What is required
Word for word, copy the entire listing.

Raw data
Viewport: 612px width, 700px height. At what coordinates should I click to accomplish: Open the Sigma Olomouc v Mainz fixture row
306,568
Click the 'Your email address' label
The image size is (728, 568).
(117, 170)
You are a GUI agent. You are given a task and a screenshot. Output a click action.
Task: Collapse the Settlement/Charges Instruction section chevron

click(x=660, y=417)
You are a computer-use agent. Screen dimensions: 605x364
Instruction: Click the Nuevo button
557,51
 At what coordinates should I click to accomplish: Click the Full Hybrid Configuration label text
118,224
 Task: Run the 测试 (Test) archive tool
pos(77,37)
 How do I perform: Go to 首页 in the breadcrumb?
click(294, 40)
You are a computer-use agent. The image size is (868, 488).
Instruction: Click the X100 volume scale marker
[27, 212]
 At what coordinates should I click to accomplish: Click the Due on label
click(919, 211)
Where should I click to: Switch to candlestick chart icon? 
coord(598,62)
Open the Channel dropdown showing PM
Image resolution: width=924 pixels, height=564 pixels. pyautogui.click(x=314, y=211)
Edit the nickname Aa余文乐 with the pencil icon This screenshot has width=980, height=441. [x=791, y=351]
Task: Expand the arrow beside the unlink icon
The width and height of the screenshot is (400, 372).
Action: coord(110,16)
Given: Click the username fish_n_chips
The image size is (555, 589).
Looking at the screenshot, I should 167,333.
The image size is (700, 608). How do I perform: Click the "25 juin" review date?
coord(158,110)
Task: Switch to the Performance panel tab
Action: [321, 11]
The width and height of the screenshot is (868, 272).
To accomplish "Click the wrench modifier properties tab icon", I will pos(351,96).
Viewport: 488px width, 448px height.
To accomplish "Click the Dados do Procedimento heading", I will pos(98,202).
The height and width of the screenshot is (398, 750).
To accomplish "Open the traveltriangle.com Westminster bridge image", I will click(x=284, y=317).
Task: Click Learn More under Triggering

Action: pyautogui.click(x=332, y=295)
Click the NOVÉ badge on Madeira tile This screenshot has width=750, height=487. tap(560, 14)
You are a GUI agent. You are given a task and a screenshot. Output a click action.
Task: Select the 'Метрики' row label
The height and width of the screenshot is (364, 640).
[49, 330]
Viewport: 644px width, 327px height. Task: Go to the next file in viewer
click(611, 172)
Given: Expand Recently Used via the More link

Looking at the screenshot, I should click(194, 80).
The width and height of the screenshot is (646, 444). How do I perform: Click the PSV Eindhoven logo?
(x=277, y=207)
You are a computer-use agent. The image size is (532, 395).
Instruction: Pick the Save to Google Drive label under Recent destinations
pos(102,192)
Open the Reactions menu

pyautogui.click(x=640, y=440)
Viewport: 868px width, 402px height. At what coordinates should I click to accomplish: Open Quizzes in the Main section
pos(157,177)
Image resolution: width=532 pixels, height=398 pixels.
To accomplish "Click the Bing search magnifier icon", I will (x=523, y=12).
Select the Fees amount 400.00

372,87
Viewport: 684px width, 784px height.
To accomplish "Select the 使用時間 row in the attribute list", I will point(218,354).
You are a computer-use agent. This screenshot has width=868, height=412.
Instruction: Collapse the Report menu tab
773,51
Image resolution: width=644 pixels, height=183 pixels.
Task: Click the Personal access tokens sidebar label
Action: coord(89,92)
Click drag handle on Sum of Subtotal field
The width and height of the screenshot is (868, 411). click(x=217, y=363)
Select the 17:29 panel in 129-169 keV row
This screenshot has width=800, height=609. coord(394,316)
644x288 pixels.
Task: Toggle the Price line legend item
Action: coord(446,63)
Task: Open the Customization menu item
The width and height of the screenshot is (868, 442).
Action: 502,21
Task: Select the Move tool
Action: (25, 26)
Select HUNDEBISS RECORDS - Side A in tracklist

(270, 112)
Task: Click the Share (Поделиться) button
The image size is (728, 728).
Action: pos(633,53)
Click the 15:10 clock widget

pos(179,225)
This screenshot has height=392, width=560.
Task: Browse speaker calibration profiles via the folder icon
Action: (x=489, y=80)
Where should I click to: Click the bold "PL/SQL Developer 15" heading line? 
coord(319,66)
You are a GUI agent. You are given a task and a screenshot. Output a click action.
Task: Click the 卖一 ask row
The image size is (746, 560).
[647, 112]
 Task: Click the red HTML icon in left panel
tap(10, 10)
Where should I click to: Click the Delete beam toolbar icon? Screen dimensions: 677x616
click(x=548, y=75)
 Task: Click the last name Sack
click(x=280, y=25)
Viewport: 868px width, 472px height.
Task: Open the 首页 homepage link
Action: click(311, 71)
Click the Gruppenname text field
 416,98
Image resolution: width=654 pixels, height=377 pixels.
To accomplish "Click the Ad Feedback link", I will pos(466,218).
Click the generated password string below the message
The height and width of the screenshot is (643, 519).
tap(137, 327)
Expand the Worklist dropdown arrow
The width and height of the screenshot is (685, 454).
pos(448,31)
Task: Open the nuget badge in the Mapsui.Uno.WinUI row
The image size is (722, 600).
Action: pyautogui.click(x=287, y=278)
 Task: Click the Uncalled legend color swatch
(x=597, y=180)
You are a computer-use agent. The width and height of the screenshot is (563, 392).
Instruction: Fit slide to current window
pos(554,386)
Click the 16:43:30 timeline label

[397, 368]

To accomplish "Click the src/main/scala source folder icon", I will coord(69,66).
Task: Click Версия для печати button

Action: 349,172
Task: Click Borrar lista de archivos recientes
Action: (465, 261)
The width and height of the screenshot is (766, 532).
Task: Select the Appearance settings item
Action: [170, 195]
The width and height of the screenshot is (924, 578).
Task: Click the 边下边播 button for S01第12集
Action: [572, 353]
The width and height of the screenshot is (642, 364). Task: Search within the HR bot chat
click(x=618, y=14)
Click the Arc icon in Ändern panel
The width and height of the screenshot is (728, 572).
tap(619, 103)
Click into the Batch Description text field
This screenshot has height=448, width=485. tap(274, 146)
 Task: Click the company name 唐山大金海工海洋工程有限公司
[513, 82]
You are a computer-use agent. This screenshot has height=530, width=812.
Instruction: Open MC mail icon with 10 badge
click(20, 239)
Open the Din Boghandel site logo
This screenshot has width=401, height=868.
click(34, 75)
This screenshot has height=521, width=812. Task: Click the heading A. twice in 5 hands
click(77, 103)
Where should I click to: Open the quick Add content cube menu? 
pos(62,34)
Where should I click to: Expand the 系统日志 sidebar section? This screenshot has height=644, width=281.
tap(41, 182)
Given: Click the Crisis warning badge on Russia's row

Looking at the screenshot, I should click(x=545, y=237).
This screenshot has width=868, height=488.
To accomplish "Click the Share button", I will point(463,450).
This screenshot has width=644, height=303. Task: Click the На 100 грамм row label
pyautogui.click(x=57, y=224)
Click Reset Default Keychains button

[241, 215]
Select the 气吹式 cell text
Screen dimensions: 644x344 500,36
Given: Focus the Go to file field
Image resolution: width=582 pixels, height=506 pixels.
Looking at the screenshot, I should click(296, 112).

Solution
Viewport: 612px width, 700px height. At what coordinates should I click to accomplish: Open the Sigma Olomouc v Mainz fixture row
306,568
Click the 'Your email address' label
The image size is (728, 568).
(117, 170)
You are a GUI agent. You are given a task and a screenshot. Output a click action.
Task: Collapse the Settlement/Charges Instruction section chevron

click(x=660, y=417)
You are a computer-use agent. Screen dimensions: 605x364
Instruction: Click the Nuevo button
557,51
 At what coordinates should I click to accomplish: Click the Full Hybrid Configuration label text
118,224
 Task: Run the 测试 (Test) archive tool
pos(77,37)
 How do I perform: Go to 首页 in the breadcrumb?
click(294, 40)
You are a computer-use agent. The image size is (868, 488).
Instruction: Click the X100 volume scale marker
[27, 212]
 At what coordinates should I click to accomplish: Click the Due on label
click(919, 211)
Where should I click to: Switch to candlestick chart icon? 
coord(598,62)
Open the Channel dropdown showing PM
Image resolution: width=924 pixels, height=564 pixels. pyautogui.click(x=314, y=211)
Edit the nickname Aa余文乐 with the pencil icon This screenshot has width=980, height=441. [x=791, y=351]
Task: Expand the arrow beside the unlink icon
The width and height of the screenshot is (400, 372).
Action: coord(110,16)
Given: Click the username fish_n_chips
The image size is (555, 589).
Looking at the screenshot, I should 167,333.
The image size is (700, 608). How do I perform: Click the "25 juin" review date?
coord(158,110)
Task: Switch to the Performance panel tab
Action: [321, 11]
The width and height of the screenshot is (868, 272).
To accomplish "Click the wrench modifier properties tab icon", I will pos(351,96).
Viewport: 488px width, 448px height.
To accomplish "Click the Dados do Procedimento heading", I will pos(98,202).
The height and width of the screenshot is (398, 750).
To accomplish "Open the traveltriangle.com Westminster bridge image", I will click(x=284, y=317).
Task: Click Learn More under Triggering

Action: pyautogui.click(x=332, y=295)
Click the NOVÉ badge on Madeira tile This screenshot has width=750, height=487. tap(560, 14)
You are a GUI agent. You are given a task and a screenshot. Output a click action.
Task: Select the 'Метрики' row label
The height and width of the screenshot is (364, 640).
[49, 330]
Viewport: 644px width, 327px height. Task: Go to the next file in viewer
click(611, 172)
Given: Expand Recently Used via the More link

Looking at the screenshot, I should click(194, 80).
The width and height of the screenshot is (646, 444). How do I perform: Click the PSV Eindhoven logo?
(x=277, y=207)
You are a computer-use agent. The image size is (532, 395).
Instruction: Pick the Save to Google Drive label under Recent destinations
pos(102,192)
Open the Reactions menu

pyautogui.click(x=640, y=440)
Viewport: 868px width, 402px height. At what coordinates should I click to accomplish: Open Quizzes in the Main section
pos(157,177)
Image resolution: width=532 pixels, height=398 pixels.
To accomplish "Click the Bing search magnifier icon", I will (x=523, y=12).
Select the Fees amount 400.00

372,87
Viewport: 684px width, 784px height.
To accomplish "Select the 使用時間 row in the attribute list", I will point(218,354).
You are a computer-use agent. This screenshot has width=868, height=412.
Instruction: Collapse the Report menu tab
773,51
Image resolution: width=644 pixels, height=183 pixels.
Task: Click the Personal access tokens sidebar label
Action: coord(89,92)
Click drag handle on Sum of Subtotal field
The width and height of the screenshot is (868, 411). click(x=217, y=363)
Select the 17:29 panel in 129-169 keV row
This screenshot has width=800, height=609. coord(394,316)
644x288 pixels.
Task: Toggle the Price line legend item
Action: coord(446,63)
Task: Open the Customization menu item
The width and height of the screenshot is (868, 442).
Action: 502,21
Task: Select the Move tool
Action: (25, 26)
Select HUNDEBISS RECORDS - Side A in tracklist

(270, 112)
Task: Click the Share (Поделиться) button
The image size is (728, 728).
Action: pos(633,53)
Click the 15:10 clock widget

pos(179,225)
This screenshot has height=392, width=560.
Task: Browse speaker calibration profiles via the folder icon
Action: (x=489, y=80)
Where should I click to: Click the bold "PL/SQL Developer 15" heading line? 
coord(319,66)
You are a GUI agent. You are given a task and a screenshot. Output a click action.
Task: Click the 卖一 ask row
The image size is (746, 560).
[647, 112]
 Task: Click the red HTML icon in left panel
tap(10, 10)
Where should I click to: Click the Delete beam toolbar icon? Screen dimensions: 677x616
click(x=548, y=75)
 Task: Click the last name Sack
click(x=280, y=25)
Viewport: 868px width, 472px height.
Task: Open the 首页 homepage link
Action: click(311, 71)
Click the Gruppenname text field
 416,98
Image resolution: width=654 pixels, height=377 pixels.
To accomplish "Click the Ad Feedback link", I will pos(466,218).
Click the generated password string below the message
The height and width of the screenshot is (643, 519).
tap(137, 327)
Expand the Worklist dropdown arrow
The width and height of the screenshot is (685, 454).
pos(448,31)
Task: Open the nuget badge in the Mapsui.Uno.WinUI row
The image size is (722, 600).
Action: pyautogui.click(x=287, y=278)
 Task: Click the Uncalled legend color swatch
(x=597, y=180)
You are a computer-use agent. The width and height of the screenshot is (563, 392).
Instruction: Fit slide to current window
pos(554,386)
Click the 16:43:30 timeline label

[397, 368]

To accomplish "Click the src/main/scala source folder icon", I will coord(69,66).
Task: Click Версия для печати button

Action: 349,172
Task: Click Borrar lista de archivos recientes
Action: (465, 261)
The width and height of the screenshot is (766, 532).
Task: Select the Appearance settings item
Action: [170, 195]
The width and height of the screenshot is (924, 578).
Task: Click the 边下边播 button for S01第12集
Action: [572, 353]
The width and height of the screenshot is (642, 364). Task: Search within the HR bot chat
click(x=618, y=14)
Click the Arc icon in Ändern panel
The width and height of the screenshot is (728, 572).
tap(619, 103)
Click into the Batch Description text field
This screenshot has height=448, width=485. tap(274, 146)
 Task: Click the company name 唐山大金海工海洋工程有限公司
[513, 82]
You are a computer-use agent. This screenshot has height=530, width=812.
Instruction: Open MC mail icon with 10 badge
click(20, 239)
Open the Din Boghandel site logo
This screenshot has width=401, height=868.
click(34, 75)
This screenshot has height=521, width=812. Task: Click the heading A. twice in 5 hands
click(77, 103)
Where should I click to: Open the quick Add content cube menu? 
pos(62,34)
Where should I click to: Expand the 系统日志 sidebar section? This screenshot has height=644, width=281.
tap(41, 182)
Given: Click the Crisis warning badge on Russia's row

Looking at the screenshot, I should click(x=545, y=237).
This screenshot has width=868, height=488.
To accomplish "Click the Share button", I will point(463,450).
This screenshot has width=644, height=303. Task: Click the На 100 грамм row label
pyautogui.click(x=57, y=224)
Click Reset Default Keychains button

[241, 215]
Select the 气吹式 cell text
Screen dimensions: 644x344 500,36
Given: Focus the Go to file field
Image resolution: width=582 pixels, height=506 pixels.
Looking at the screenshot, I should click(296, 112).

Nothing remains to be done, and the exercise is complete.